ЗАДАНИЕ 1: Перепишите фрагмент текста о памятнике «Русалке», который начинается со слов «По окончании печального» и заканчивается словами «решении не названа.», заменив в нем «обедом» на «ужином».
ЗАДАНИЕ 2: Переведите на английский язык предложение из текста о памятнике «Русалке»: «Следственная комиссия полностью исключила версию взрыва на корабле и признала, что гибель произошла „от внешних причин”».
ЗАДАНИЕ 3: Сколько моряков погибло вместе с броненосцем, согласно тексту о памятнике «Русалке»?

СТРАНИЦА:
=-=-=

Золотым блеском сверкает крест в руке ангела-хранителя. В начале набережной по дороге в Пирита на гранитном постаменте стоит величественная скульптура, встречая морские суда на рейде у стен древнего Ревеля /теперешнего Таллина/. Шестнадцатиметровый монумент - памятник морякам экипажа броненосца „Русалка”. „ Русалка” погибла 7 сентября / по старому стилю/ 1893 года в штормовых волнах Балтики на переходе из Ревеля в Гельсингфорс. 177 моряков нашли свою могилу в морских глубинах. Российское общество было потрясено трагедией “Русалки”. Художник Айвазовский создал новую картину и послал ее в Петербург. Там ее выставили на обозренияе для сбора средств в фонд помощи семьям моряков. В Ревеле состоялись благотворительные концерты в пользу родственников.
А памятник морякам, погибшим на “Русалке”, торжественно открывали в Ревеле 7 сентября 1902 года, С утра собрался народ. Море было особенно бурным, как будто напоминало своим видом о том дне, когда погиб броненосец. Вокруг памятника выстроен почетный караул из всех частей, находящихся в Ревеле. На правом фланге депутация Кронштадского учебно-артиллерийского отряда и 16-го флотского экипажа, к которым принадлежал экипаж погибшего броненосца. К 12 часам прибыл губернатор, адмирал Вульф, представители дворянства города, всех учреждений и ведомств, учащиеся школ с учителями и родственники погибших моряков.
В 12.30 со скульптуры сняли завесу и перед взорами людей предстал монументальный памятник морякам броненосца „Русалка”. Нижняя его часть из серого гранита - нос корабля, глыбы неотесанного гранита символизируют волны. Из пьедестала поднимается высокая скала, увенчанная фигурой благословляющего ангела с крестом в поднятой правой руке. В нижней части бронзовый барельеф на гранитной скале со стороны моря высечены имена 12 офицеров „Русалки”, а имена матросов - на металлических плитах, укрепленных на столбиках, окружающих памятник. Исполнен российский гимн. На рейде корабли под флагами расцвечивания.
По окончании печального торжества войска прошли церемониальным маршем. Открытие монумента завершилось обедом в морском собрании. Памятник и домик для сторожей при памятнике по распоряжению морского министра были приняты в Морское ведомство. Оставшиеся у комитета деньги помещены неприкосновенным вкладом в Государственный Банк.
Следственная комиссия полностью исключила версию взрыва на корабле и признала, что гибель произошла „от внешних причин”. Особый морской суд вынес решение, что трагедия случилась по вине флотских начальников, проявивших халатность в определении технического состояния броненосца и возможности его выхода в море в услових ухудшающейся погоды.
Фамилия командира „Русалки” капитана 2 ранга Виктора Христофоровича Иениша в судебном решении не названа.

=-=-=

ИЗВЛЕЧЁННЫЕ ЗАПИСИ:
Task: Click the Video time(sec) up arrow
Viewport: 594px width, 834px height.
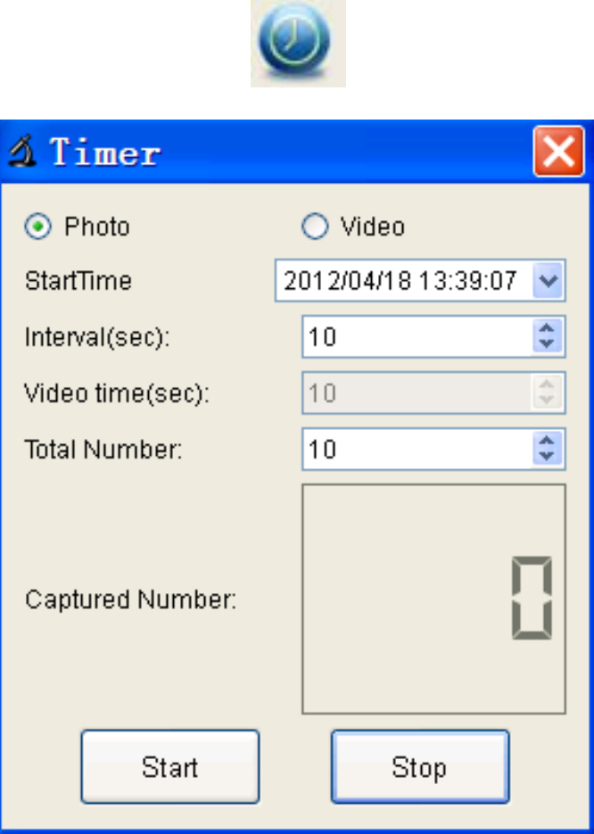Action: (548, 385)
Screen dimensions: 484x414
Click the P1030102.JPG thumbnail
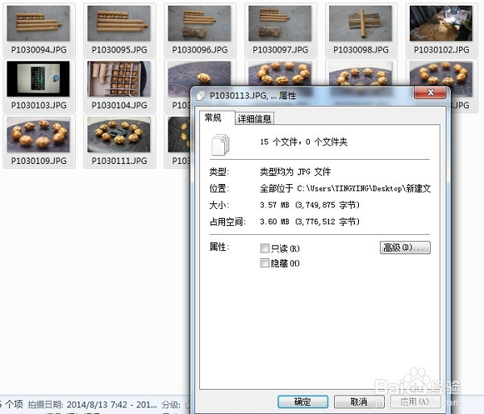tap(440, 29)
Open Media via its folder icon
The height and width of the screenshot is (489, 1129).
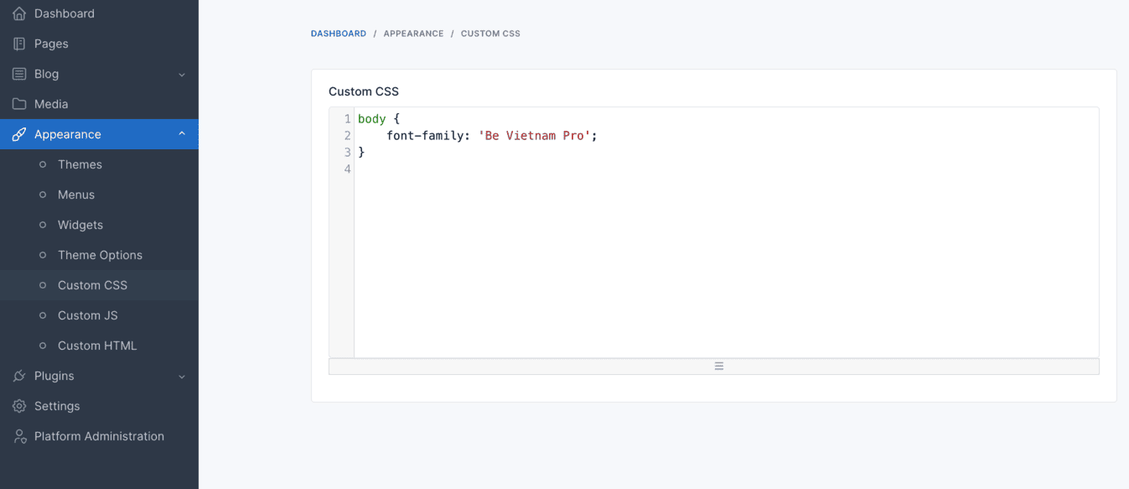coord(18,104)
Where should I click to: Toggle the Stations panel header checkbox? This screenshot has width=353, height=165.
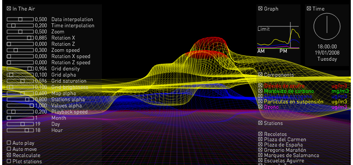[260, 123]
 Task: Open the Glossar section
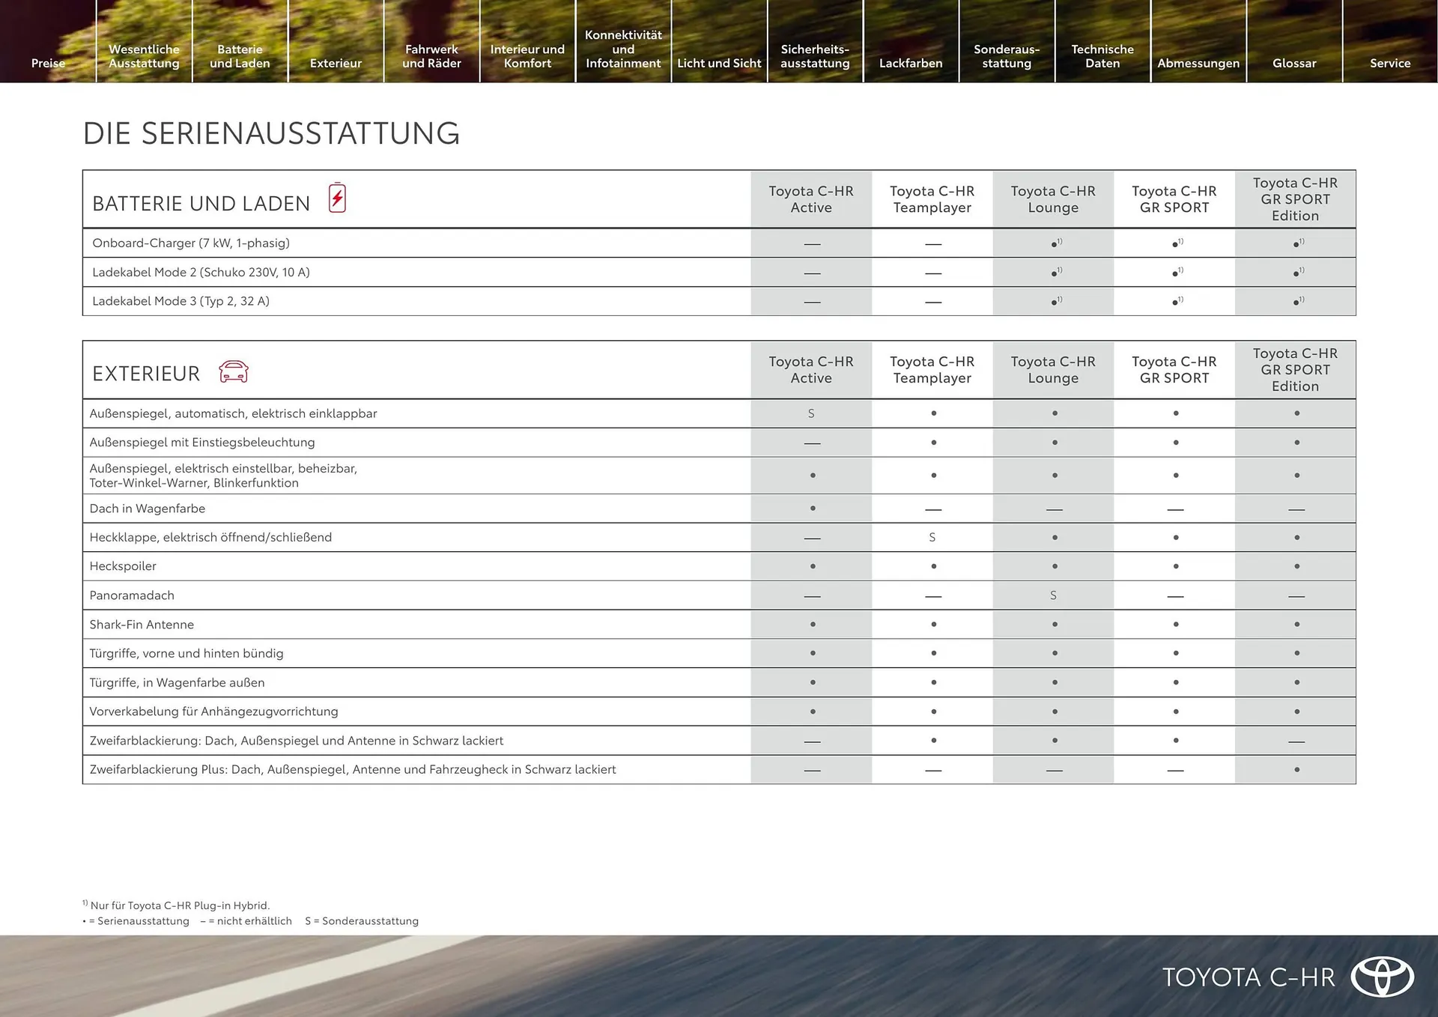pos(1294,63)
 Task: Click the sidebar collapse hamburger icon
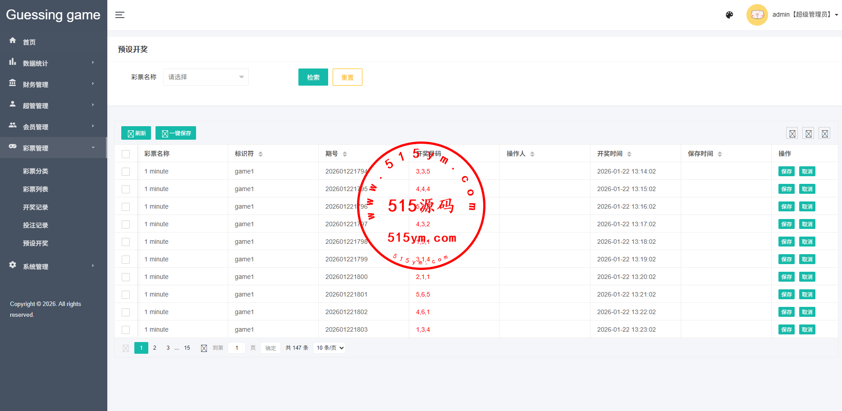tap(119, 15)
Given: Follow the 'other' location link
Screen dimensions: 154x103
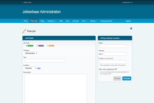Looking at the screenshot, I should tap(39, 68).
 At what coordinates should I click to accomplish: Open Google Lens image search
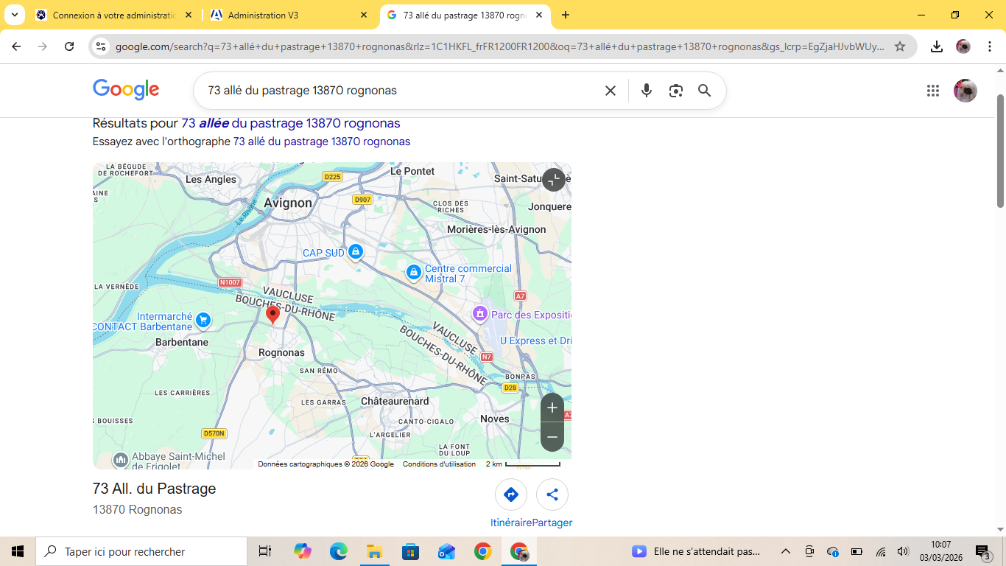pos(675,91)

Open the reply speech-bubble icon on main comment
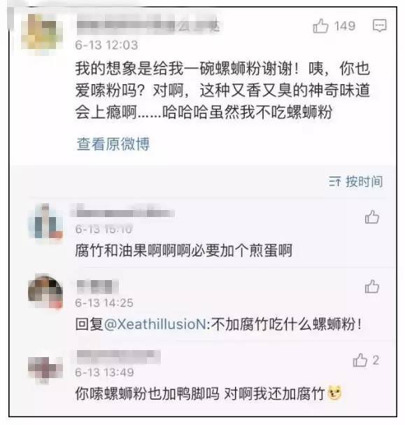pyautogui.click(x=380, y=26)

=-=-=

ОТВЕТ 1:
По окончании печального торжества войска прошли церемониальным маршем. Открытие монумента завершилось ужином в морском собрании. Памятник и домик для сторожей при памятнике по распоряжению морского министра были приняты в Морское ведомство. Оставшиеся у комитета деньги помещены неприкосновенным вкладом в Государственный Банк.
Следственная комиссия полностью исключила версию взрыва на корабле и признала, что гибель произошла „от внешних причин”. Особый морской суд вынес решение, что трагедия случилась по вине флотских начальников, проявивших халатность в определении технического состояния броненосца и возможности его выхода в море в услових ухудшающейся погоды.
Фамилия командира „Русалки” капитана 2 ранга Виктора Христофоровича Иениша в судебном решении не названа.

ОТВЕТ 2: The investigative commission completely ruled out the theory of an explosion on the ship and concluded that the loss occurred "from external causes."

ОТВЕТ 3: 177 моряков.